Problems to work on>
1) Name every author of the 1978 pioneering paper mentioned in the review of operads and motives in deformation quantization.
2) In the review of operads and motives in deformation quantization, what is the first of the two objects that the formality theorem declares equivalent?
3) Extend the review of operads and motives in deformation quantization past its final sentence.

Source passage>
####

Operads and motives in deformation quantization. (English) Zbl 0945.18008

The idea that algebras of observables in quantum mechanics should be interpreted as deformations of commutative algebras of functions on certain manifolds (phase spaces) has led to the concept of deformation quantization. This viewpoint was proposed in 1978 by F. Bayen, M. Flato, C. Frønsdal, A. Lichnerowicz, and D. Sternheimer in their pioneering paper “Deformation theory and quantization. I: Deformations of symplectic structures” [Ann. Phys. 111, No. 1, 61-110 (1979; Zbl 0377.53024)]. In the program of deformation quantization initiated by these authors, one basic step is to construct an associative (but possibly non-commutative) multiplication law, a so-called “star product”, on the vector space \(C^\infty(X)\) of functions on a Poisson manifold \(X\), which is compatible with gauge transformations.
A rigorous mathematical proof of the existence of a canonically defined gauge equivalence class of star products on any Poisson manifold \(X\) has been given only recently by the author of the paper under review. In his preprint “Deformation quantization of Poisson manifolds. I” [cf. M. Kontsevich, \(q\)-alg/9709040] he established his so-called “formality theorem”, from which he derived the existence theorem for star products mentioned above.
His formality theorem states that in a suitably defined homotopy category of differential graded Lie algebras, two objects are equivalent. The first object is the Hochschild complex of the algebra of functions on the manifold \(X\), and the second object is a certain graded Lie superalgebra of polyvector fields on \(X\). Via an interpretation in the framework of Feynman diagrams, Kontsevich’s explicit isomorphism in the case \(X=\mathbb{R}^n\) provides a canonical way for deformation quantization.
Shortly after this break-through, Tamarkin gave another proof of the formality theorem for the case \(X=\mathbb{R}^n\) [cf. D. E. Tamarkin, “Another proof of M. Kontsevich formality theorem”, math.QA/9803025]. His approach is not only more general, but also makes the conjectured relation between the classifying space for deformation quantizations and the Grothendieck-Teichmüller group much more transparent.
The present paper is closely related to the author’s (unpublished) talk delivered at the ICM-98 Congress in Berlin, and its purpose is to further extend and generalize Tamarkin’s improvements of the author’s earlier results. Using throughout the framework of operads, and of the homotopy theory for algebraic structures, the author discusses the present state of the recent developments in deformation quantization in a unified and systematic way, including some furthergoing conjectures and speculations.

####

Material>

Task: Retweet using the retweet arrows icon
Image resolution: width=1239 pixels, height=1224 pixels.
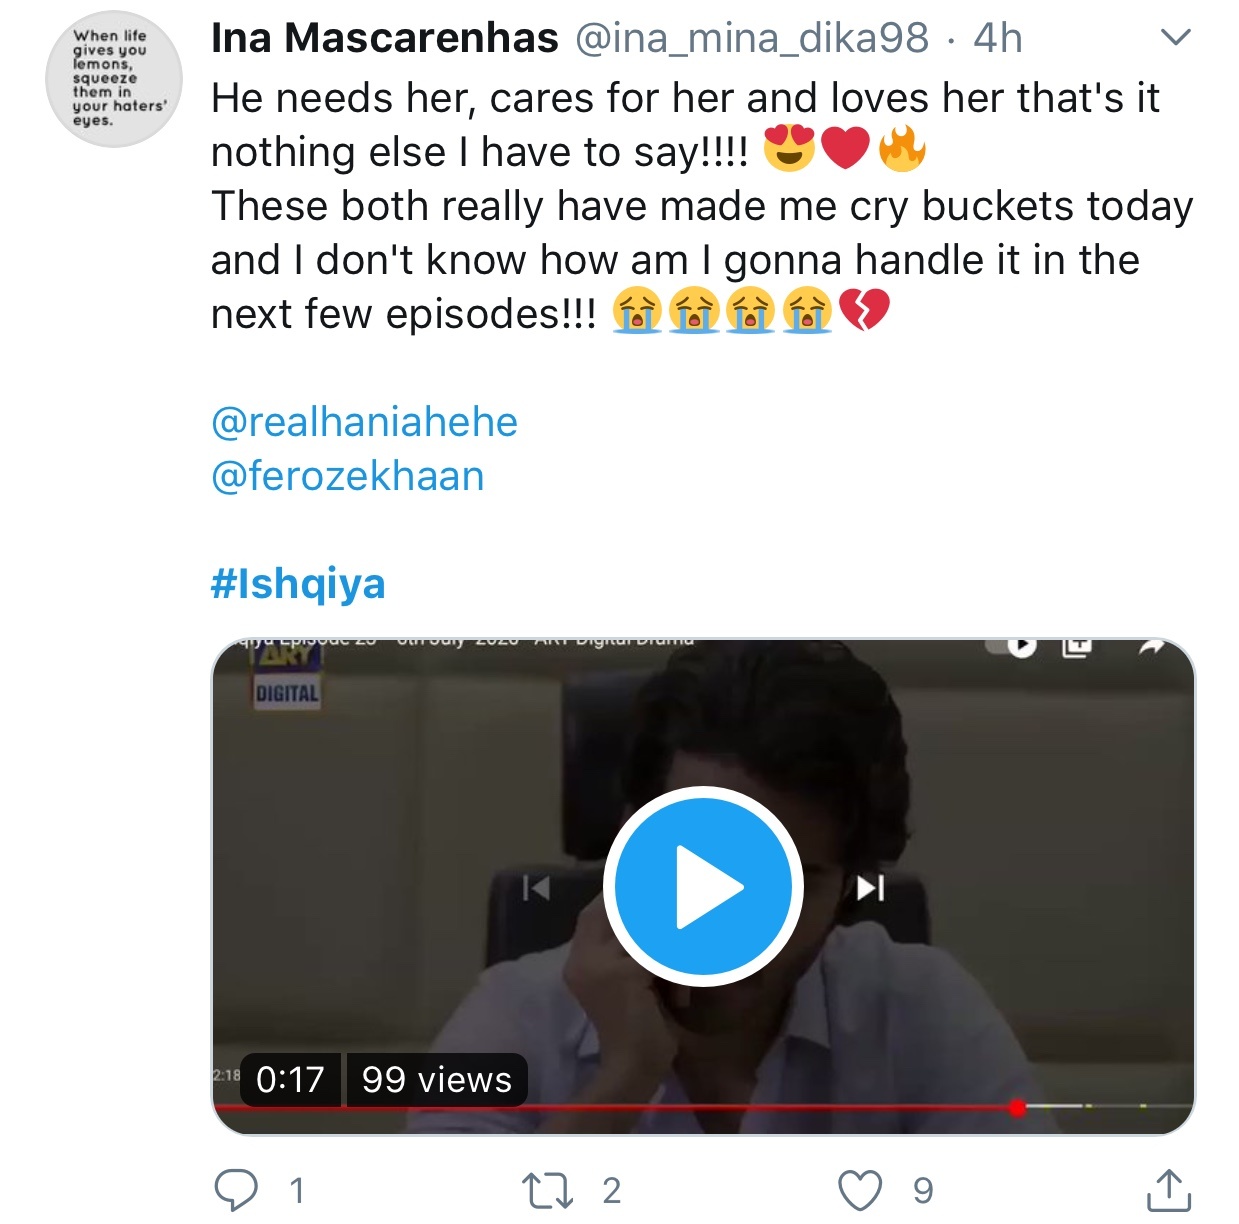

####

Response list>
1) F. Bayen, M. Flato, C. Frønsdal, A. Lichnerowicz, D. Sternheimer

2) The Hochschild complex of the algebra of functions on the manifold \(X\).

3)
Section 1 of the letter gives a motivating introduction to the subject. Section 2 is devoted to generalities on operads and algebras over operads. However, the main topic discussed here is Deligne’s conjecture on operad actions on the Hochschild complex of an associative algebra, together with a generalization of it to higher dimensions. Section 3 provides a more general proof of Tamarkin’s formality theorem, and a sketch of its application to the author’s formality theorem in deformation quantization. Section 4 deals with the possible relations between the motivic Galois group, the Grothendieck-Teichmüller group, and various homogeneous spaces appearing in deformation quantization. In this context, the author explains five deep conjectures of his, and in the concluding Section 5 he adds two more conjectures concerning the link between higher-dimensional algebras, motives, and candidates for quantum field theories. Altogether, this letter is highly inspiring, tremendously rich of new ideas, and truly programmatic with respect to further research in this direction.


18D50 Operads (MSC2010)
16S80 Deformations of associative rings
55P35 Loop spaces
14F40 de Rham cohomology and algebraic geometry
14F25 Classical real and complex (co)homology in algebraic geometry
58A50 Supermanifolds and graded manifolds
18D10 Monoidal, symmetric monoidal and braided categories (MSC2010)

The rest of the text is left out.